2.5.1 Evaluations Cited

Every example evaluation cited in the Notes entry in an evaluation MUST link to a proper citation in this section.

This is not a comprehensive listing of DID Method Rubric evaluations. It is expected that such evaluations are developed and published elsewhere, in support of various methods and use cases. Only those evaluations cited as Example Evaluations in current criteria will be listed.

Entries in this section MUST include:

  1. Evaluators The name and contact information for the parties accepting responsibility for that evaluation. It MAY include each evaluator’s affiliation at the time of the evaluation.
  2. Evaluation Date The performance date of the evaluation.
  3. Funding The source, if any, of funds explicitly paid to perform the evaluation.
  4. Use Cases One or more use cases listed Use Cases Referenced section of this registry, using the label from that section.
    1. The use case label MUST be delimited by square brackets.
    2. The label text itself must be a hyperlink to the entry in the Use Cases Referenced section, for example [UC.1] where “UC.1” links to “#useCase-1” in the current document.
  5. Report URL A permalink where readers can read or download the published evaluation

2.5.2 Use Cases Referenced

Every use case cited in the Notes entry in an evaluation MUST link to an entry in this section.

A collection of the use cases referenced by different evaluations.
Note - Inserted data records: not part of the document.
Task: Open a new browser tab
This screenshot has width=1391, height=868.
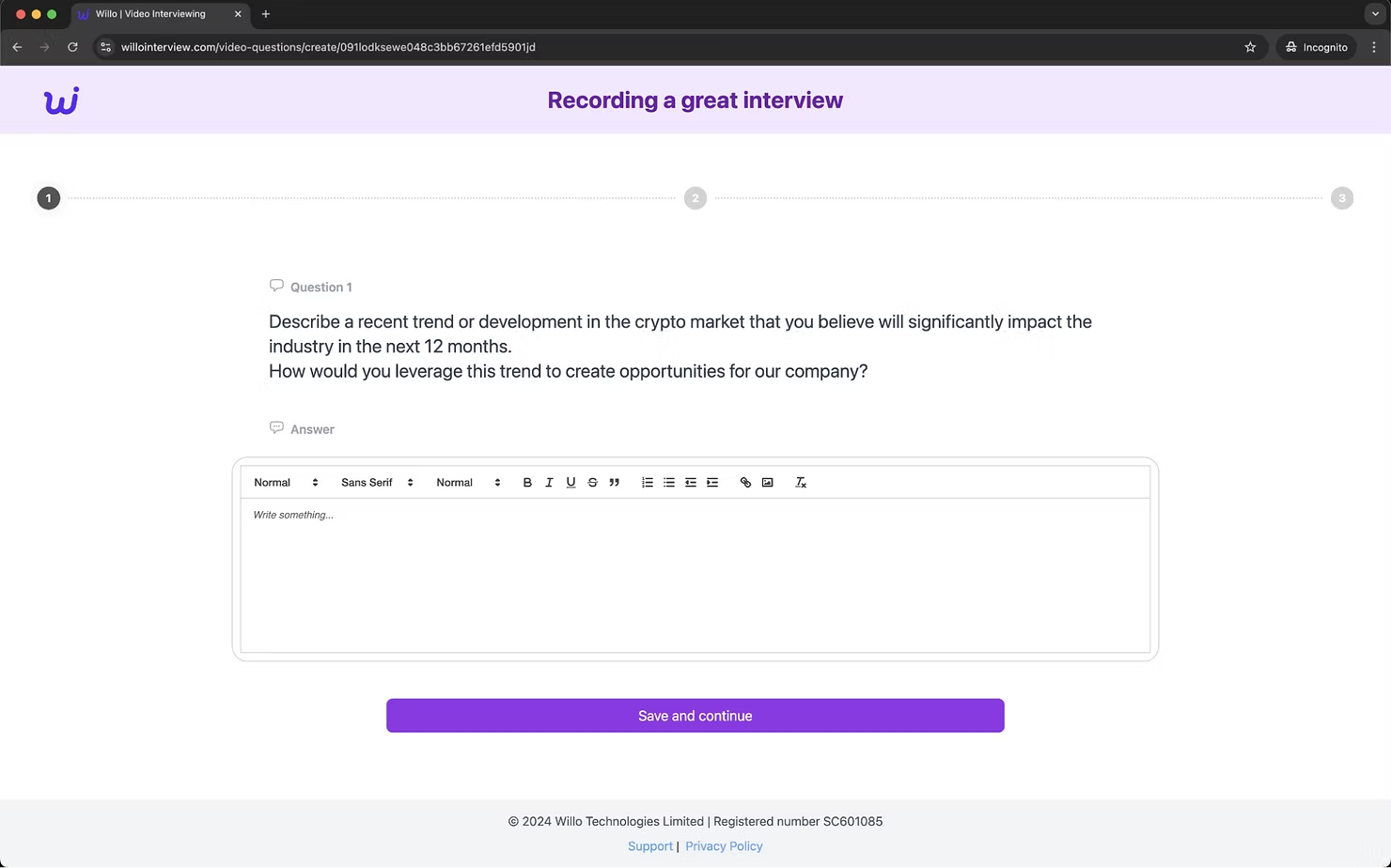Action: tap(266, 14)
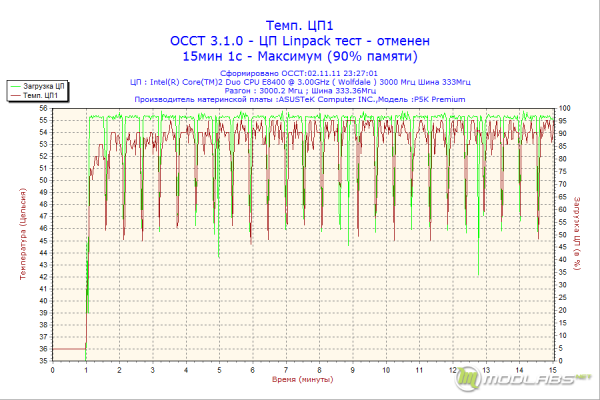Click the Загрузка ЦП (в %) right axis label
The image size is (600, 400).
(x=577, y=233)
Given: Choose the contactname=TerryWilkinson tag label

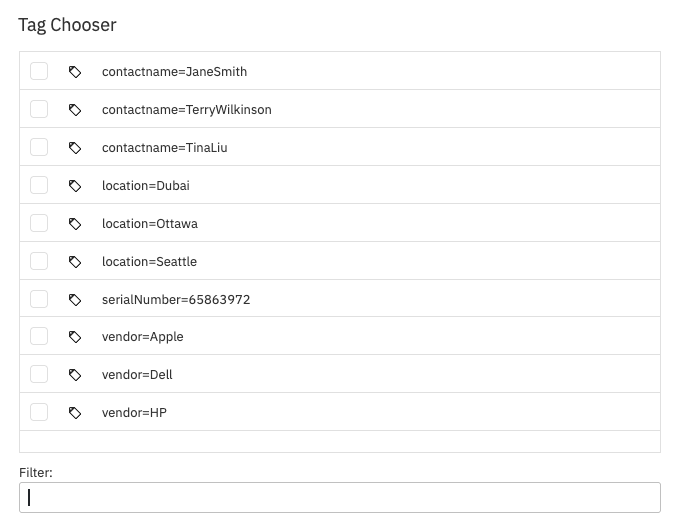Looking at the screenshot, I should [187, 110].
This is not a comprehensive list (see the DID Use Cases and Requirements document for a more detailed discussion). Rather, it is an aggregation of all the use cases cited by example evaluations in current criteria.

  1. This section MUST list all use cases cited by any example evaluation for current criteria.
  2. Use cases must specify a label for use by citations within the registry.
  3. The label must be of the form UC.x where “x” is a unique, incremental number within the Use Cases Referenced section.
  4. Each use case must have an unique name and an illustrative description of a value-creating use of DIDs.
  5. Use cases SHOULD identify unique contexts or situations not covered by other use cases in the registry.

2.5.3 Methods Evaluated

Every DID method cited in the Example Evaluations MUST link to a proper citation in this section.
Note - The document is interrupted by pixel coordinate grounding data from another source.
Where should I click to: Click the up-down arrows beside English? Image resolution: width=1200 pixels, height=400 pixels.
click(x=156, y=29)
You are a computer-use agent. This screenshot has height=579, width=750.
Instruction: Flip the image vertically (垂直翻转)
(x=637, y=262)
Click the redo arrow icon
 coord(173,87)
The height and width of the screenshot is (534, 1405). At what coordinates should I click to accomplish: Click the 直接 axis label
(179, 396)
This is not a comprehensive list (see the DID Specification Registries for a current list of registered Methods). Rather, this section aggregates the methods used in example evaluations of current criteria for easy reference.
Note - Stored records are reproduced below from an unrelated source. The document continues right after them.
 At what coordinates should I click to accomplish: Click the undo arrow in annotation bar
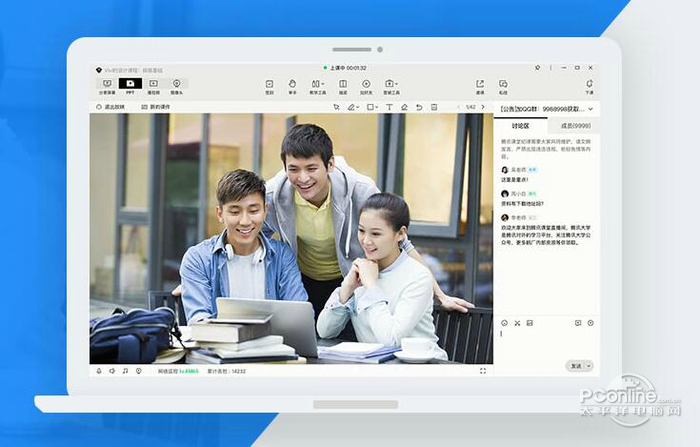pyautogui.click(x=419, y=107)
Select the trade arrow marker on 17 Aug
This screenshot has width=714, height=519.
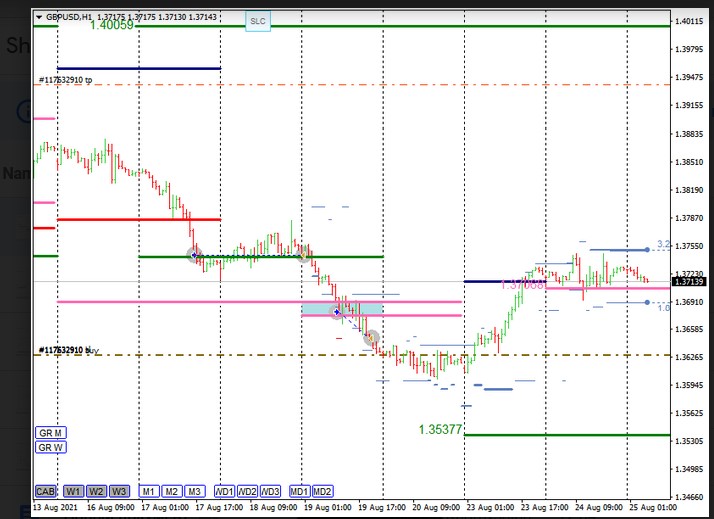pyautogui.click(x=195, y=255)
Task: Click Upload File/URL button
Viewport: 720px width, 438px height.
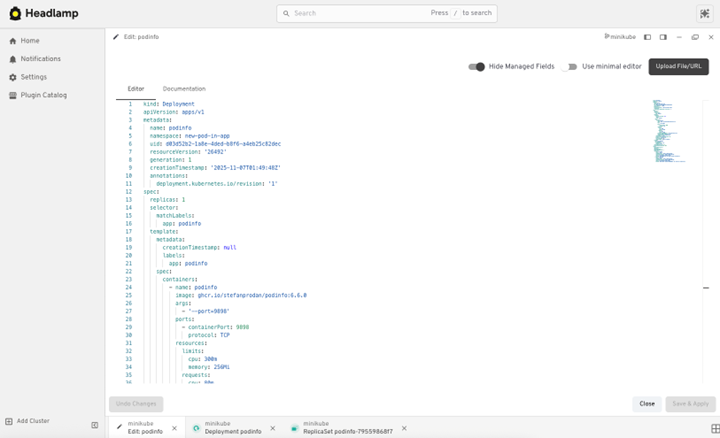Action: [x=679, y=67]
Each entry in the table SHOULD contain the following:

  1. A label for the DID method within the registry
  2. An anchor tag so that the entry in the table can be linked by fragment from example evaluations.
  3. Columns for the Specification, the Network, and the Registry (SNR) evaluated with this label.
  4. In the case that all three SNR entries would be identical for different rows in the same table, subsequent entries MAY refer to the prior entry by Method (with link), along with a description of the difference, in a single column spanning all three SNR columns.
  5. Each SNR entry should uniquely describe the component evaluated.
    1. Specification identifies the DID Method specification under evaluation, with a hyperlink to the specification (at the time of the evaluation).
    2. Network identifies the communications mechanism through which DID operations (create, read, update, and deactivate) are communicated.
    3. Registry should unambiguously identify the state management substrate of the method’s Verifiable Data Registry.
  6. Each SNR entry SHOULD include a hyperlinked URL when additional details are available.

2.6 Editorial Acceptance & Publication

The Editors of the DID Method Rubric Registry MUST consider all of the policies above when reviewing additions to the registry and MUST reject registry entries if they violate any of the policies in this section. Entities registering additions can challenge rejections first with the W3C DID Working Group and then, if they are not satisfied with the outcome, with the W3C Staff. W3C Staff need not be consulted on changes to the DID Method Rubric Registry, but do have the final authority on registry contents. This is to ensure that W3C can adequately respond to time sensitive legal, privacy, security, moral, or other pressing concerns without putting an undue operational burden on W3C Staff.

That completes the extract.